Taverner is not to be confused with the modern composer of the same name. He is one of the climactic members of the English florid school, along with Thomas Tallis and the Scots Robert Carver. Taverner's music can open vistas of eternity. One especially thinks of the Missa Gloria Tibi Trinitas here, and the sense during the Credo that one is seeing the very long view of reality.

Thomas Tallis

Tallis' motet for 40 voices, Spem in Alium, is one of his greatest works. Among other memorable moments is the one in which the music begins to beat antiphonally like the human heart.

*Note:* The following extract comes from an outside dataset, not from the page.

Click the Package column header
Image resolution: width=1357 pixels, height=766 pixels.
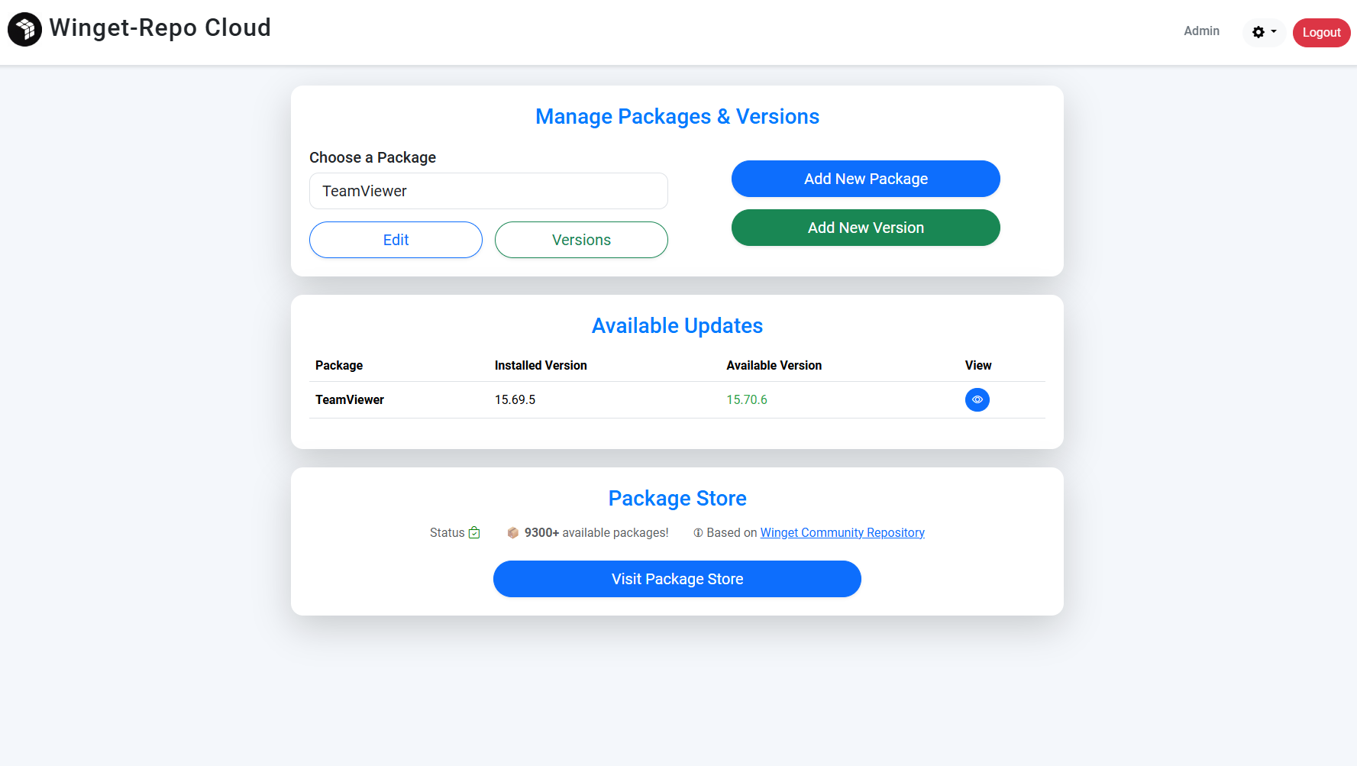[339, 365]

Renaissance music in general is timed to the human pulse - the singers used to stand in a circle, hand on the shoulder of the next singer, feeling his pulse - and this makes the pulse in the choral music of the era especially vivid. The work as a whole seems like a portrait of the human condition, as if it were all of humanity crying out.

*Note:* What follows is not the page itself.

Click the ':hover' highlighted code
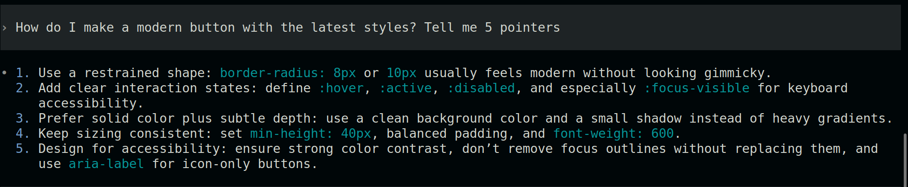The width and height of the screenshot is (908, 187). tap(341, 88)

Tallis' long anthem, Gaudi Gloriosa Dei Mater, is also just extraordinary. Its nine sections rise to climax after climax.

Stabat Mater

This was a Latin poem written in Florence in the 1200's; it is anonymous, but it is probably by the monk and poet Jacopo da Todi. It describes the feelings of Mary at the foot of the cross. (Stabat Mater means "the mother was standing".) It has been set to music many times by composers; an 18th century version by Pergolesi and a 19th Century one by Dvorak are especially good. Two renaissance settings are outstanding, both by English composers.

John Brown's version is one of the early works in the English florid style. This is an especially dramatic use of the florid approach; the outcries on the word "Crucifixus" are especially powerful. William Cornysh is a slightly later composer; his setting is one of his greatest works, and one of the most complex and interesting examples of English polyphony.

Josquin des Prez

Josquin's music has a logical quality. Its development reminds one of Beethoven, in which each theme is logically expanded or changed to form the next piece of music. Josquin's music is formally inventive. I especially like Josquin's masses; he works better the larger his canvas. The favorite so far: Missa Pangua Lingua.

Guillaume Dufay

Dufay's richest and most complex pieces of music are his four late masses. The most complex: the motet Ave Regina Coelum, and the mass based on it.

Thomas Weelkes

I enjoy both Weelkes' motets and madrigals. Many are wonders of ingenious, intricate polyphony. His contribution to the Queen Elizabeth tribute, "The Triumphs of Orianna", is especially good. The poem, "As Vesta Was From Latmos Hill Descending", concludes with the words "Long Live Fair Orianna". Weelkes sets this phrase into a polyphonic climax that is almost as long as the whole poem preceding it. It is a wonderful piece of music.